# Sex confusion



## ritzgirl34 (Jan 20, 2005)

I got 4 "red zebras" today. Some sites are saying that the males are blue, and a couple I have found are saying that there are some males these days that are yellow/orange/red. What is the truth?


----------



## Lisachromis (Jan 19, 2005)

No confusion here. The species you are referring to is called Pseudotropheus estherae. In the majority of that species in the wild, the males are blue and the females are a red/orange colour. There are a few individual males that were red. When this was discovered, people kept breeding the red males to the red females to make sure all the fry were red (hence the name red x red zebras). So to let you know, some males are blue and some are red. Personally, I prefer the blue males and red females. You can even sex the fry as soon as they are released.


----------



## ritzgirl34 (Jan 20, 2005)

So, is there a way to tell if any of mine are males? Do I need to take pics for you?


----------



## Lisachromis (Jan 19, 2005)

Generally speaking, red males have more egg spots on the anal fin than the females have. A pic would help.


----------



## ritzgirl34 (Jan 20, 2005)

Sorry this pic is so blurry, I haven't quite mastered photographing fish 

There are 3 others, but this is the one with the most prominent egg spots, so if this isn't male, the others more than likely aren't either.


----------



## Lisachromis (Jan 19, 2005)

Well..I see 5 egg spots.
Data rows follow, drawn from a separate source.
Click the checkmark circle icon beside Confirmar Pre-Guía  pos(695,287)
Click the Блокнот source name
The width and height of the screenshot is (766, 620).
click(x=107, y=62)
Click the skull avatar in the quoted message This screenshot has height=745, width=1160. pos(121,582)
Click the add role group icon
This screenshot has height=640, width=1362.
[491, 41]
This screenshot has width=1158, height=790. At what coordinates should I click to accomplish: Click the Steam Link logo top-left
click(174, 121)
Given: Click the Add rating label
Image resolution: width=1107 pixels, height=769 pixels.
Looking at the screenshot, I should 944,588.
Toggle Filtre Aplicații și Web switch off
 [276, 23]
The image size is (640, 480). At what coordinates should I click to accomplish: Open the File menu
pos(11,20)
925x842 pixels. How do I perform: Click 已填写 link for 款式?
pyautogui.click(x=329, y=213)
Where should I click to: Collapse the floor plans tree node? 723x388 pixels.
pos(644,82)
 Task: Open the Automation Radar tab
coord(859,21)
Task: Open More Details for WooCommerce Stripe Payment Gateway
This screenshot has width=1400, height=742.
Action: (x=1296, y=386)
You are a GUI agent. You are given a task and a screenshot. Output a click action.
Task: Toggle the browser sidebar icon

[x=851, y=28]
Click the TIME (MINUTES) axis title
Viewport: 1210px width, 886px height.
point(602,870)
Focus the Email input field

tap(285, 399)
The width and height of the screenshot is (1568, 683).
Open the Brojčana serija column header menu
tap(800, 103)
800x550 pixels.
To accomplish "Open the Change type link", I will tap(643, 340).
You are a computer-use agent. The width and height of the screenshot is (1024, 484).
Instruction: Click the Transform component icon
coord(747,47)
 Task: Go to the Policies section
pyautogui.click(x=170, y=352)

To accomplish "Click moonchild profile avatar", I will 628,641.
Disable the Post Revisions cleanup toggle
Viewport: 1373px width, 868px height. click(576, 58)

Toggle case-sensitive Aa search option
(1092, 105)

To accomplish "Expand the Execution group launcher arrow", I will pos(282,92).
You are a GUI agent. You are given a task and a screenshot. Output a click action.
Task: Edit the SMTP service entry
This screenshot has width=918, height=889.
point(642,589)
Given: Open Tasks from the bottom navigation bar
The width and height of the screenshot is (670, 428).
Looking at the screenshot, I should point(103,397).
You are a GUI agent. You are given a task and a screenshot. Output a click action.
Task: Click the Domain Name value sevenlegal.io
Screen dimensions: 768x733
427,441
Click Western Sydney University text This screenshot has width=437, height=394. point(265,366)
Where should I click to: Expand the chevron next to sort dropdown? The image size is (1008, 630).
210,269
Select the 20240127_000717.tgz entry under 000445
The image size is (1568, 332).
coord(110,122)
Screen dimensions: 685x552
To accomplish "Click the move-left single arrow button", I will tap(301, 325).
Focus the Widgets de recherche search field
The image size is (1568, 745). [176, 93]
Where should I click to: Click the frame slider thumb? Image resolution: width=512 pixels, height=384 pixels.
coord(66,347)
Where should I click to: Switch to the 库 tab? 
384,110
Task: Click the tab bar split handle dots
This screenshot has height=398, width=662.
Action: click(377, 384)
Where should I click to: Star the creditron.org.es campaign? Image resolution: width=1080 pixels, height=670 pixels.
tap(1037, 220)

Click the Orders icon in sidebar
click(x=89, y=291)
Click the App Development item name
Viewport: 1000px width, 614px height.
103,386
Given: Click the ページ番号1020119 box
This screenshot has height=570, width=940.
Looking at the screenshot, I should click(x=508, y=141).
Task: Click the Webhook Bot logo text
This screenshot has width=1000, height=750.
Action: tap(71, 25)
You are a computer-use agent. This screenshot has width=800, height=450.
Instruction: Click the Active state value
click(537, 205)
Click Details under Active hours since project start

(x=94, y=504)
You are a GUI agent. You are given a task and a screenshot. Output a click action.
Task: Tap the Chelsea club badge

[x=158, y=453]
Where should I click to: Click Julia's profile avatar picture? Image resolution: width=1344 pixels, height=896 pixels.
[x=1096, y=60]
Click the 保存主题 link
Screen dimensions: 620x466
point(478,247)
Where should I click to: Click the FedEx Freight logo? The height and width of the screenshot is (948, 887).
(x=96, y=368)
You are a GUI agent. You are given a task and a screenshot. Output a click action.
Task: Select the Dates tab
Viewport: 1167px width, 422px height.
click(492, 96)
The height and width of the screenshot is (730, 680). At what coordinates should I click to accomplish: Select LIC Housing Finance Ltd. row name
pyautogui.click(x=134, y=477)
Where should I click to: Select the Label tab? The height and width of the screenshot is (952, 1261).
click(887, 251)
Odds are good it's a male, but I can't say for sure. I've seen some females with as many. I guess you may have to wait and see who holds eggs


----------



## joe kool (Jan 24, 2005)

It's best to try and "vent" them that young. some red females have a ton of "egg spots" too although they are usually smaller in diameter and less vibrant than the egg spots on the males. 

to vent them, net them up and with a wet hand (perfreable coated in "slime coat" or some other fish protectant type product) hold the fish upside down and look at the anus and vent (vent is closer to the anal fin) in females the vent is "usually"  bigger than the anus ... males are about the same size. 

hope that helps

:mrgreen:


----------